Sonal, 1917
Sonal eyed her daughters from the outdoor hearth down the lane from their home. Blue tongues of fire licked her bare arms as she slapped a bhakri over the flame. The ground beneath her chappals was littered with foil candy wrappers, the marketplace reclaimed from the swamps. She shifted her squat, the weight of her thickening belly grinding down on her knees.
The girls were playing war with the neighbors’ children, hollering and kicking up red dust. A fair-skinned boy had smudged charcoal under his eyes and shouldered a niimu branch like a rifle. Some of the other girls were clasping their fists and crying, playing abandoned wives, but Sonal’s two girls had tied Pirbhai’s handkerchiefs around their heads like nurses. Her eldest, Sarita, was smoothing a paste of mud over another child’s calf, the flick of her wrists reminiscent of Sonal’s own hands as she worked. Sonal chuckled. Sarita was practically born in the pharmacy, and now at ten years old she was methodical, attuned to the smallest shifts in the wind. But not Varsha. Sonal watched now as her younger daughter tore the kerchief from her hair and stamped it into the dirt, then grabbed for the rifle in the boy’s arms. The boy jabbed the branch into her flat chest and yelled, DSHOOM.
“Mumma!” Varsha screamed, clutching her heart as if a wound really bloomed there. The smell of burnt lott surged. Sonal pushed to her feet, but the bulk of her belly rocked her back and the ground swam. Inside her, the baby kicked in protest. When her vision settled, she saw that Sarita had already collected Varsha in her arms, covering her sticky hair with kisses. She glanced at Sonal with a stern eye that seemed to say, you stay there.

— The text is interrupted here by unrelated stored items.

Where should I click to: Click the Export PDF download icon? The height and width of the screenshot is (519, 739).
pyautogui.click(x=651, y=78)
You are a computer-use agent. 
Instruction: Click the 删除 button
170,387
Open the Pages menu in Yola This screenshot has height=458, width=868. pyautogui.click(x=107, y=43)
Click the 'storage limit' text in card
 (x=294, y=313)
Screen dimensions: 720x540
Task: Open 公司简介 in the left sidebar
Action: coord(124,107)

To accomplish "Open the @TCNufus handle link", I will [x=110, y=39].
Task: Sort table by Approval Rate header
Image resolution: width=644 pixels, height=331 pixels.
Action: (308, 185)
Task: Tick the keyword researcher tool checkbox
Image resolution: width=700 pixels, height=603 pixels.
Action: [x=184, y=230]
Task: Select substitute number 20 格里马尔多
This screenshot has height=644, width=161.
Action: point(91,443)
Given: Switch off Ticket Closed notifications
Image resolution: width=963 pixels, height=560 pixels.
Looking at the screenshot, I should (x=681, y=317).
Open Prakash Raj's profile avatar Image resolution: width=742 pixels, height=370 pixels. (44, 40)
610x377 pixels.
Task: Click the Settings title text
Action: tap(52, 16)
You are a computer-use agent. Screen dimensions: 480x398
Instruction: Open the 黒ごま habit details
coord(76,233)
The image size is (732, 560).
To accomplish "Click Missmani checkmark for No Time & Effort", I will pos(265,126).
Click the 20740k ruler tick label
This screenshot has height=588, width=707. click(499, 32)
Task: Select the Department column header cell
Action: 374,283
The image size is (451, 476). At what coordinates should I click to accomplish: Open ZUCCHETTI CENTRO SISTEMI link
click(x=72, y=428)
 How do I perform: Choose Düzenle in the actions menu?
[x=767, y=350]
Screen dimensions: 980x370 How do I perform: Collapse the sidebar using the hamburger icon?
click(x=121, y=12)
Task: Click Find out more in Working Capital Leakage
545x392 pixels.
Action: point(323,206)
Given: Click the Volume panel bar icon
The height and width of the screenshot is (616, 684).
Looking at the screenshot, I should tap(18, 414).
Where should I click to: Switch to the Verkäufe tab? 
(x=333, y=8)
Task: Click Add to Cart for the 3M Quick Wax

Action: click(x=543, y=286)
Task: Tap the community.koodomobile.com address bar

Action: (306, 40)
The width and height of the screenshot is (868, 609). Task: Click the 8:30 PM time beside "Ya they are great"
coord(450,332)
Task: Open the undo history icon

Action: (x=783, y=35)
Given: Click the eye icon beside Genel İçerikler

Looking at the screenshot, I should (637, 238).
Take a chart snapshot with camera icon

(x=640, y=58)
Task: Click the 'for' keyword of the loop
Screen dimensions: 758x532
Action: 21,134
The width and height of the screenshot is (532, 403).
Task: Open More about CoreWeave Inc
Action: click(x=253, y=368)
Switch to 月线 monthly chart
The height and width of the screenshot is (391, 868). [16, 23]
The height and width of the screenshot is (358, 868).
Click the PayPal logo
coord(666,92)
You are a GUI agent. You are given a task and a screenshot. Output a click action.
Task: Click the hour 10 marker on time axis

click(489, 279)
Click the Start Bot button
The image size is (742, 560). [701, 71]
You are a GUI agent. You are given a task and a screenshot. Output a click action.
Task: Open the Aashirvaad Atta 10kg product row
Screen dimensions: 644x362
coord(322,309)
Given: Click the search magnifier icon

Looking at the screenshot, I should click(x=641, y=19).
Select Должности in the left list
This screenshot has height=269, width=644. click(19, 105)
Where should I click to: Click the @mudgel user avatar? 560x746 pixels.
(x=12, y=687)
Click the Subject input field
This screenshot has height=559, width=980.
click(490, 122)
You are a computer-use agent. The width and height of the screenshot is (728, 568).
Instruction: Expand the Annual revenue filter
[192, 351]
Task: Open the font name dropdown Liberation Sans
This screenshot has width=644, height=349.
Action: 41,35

Sonal sighed. Most days she couldn’t believe she had another one on the way. Their room was stuffed full, partitioned from the next family only by a row of shorn gunnysacks pinned to the ceiling. Between sending money back to Sonal’s parents in Kisumu and to Pirbhai’s family in Porbandar, they had barely enough for themselves. But Pirbhai was adamant that they send money to his mother every month, his brow furrowed as he slowly drafted the letters. The previous month he had sent a little extra to support the marriage of his youngest sister; though he was often private about what he wrote in his letters—out of modesty or embarrassment at his fledgling script, Sonal wasn’t sure—this time he’d asked Sonal how to write many happy returns of the day. “Our girls matter too,” Sonal had snapped, but she too felt the tether of her siblings’ lives.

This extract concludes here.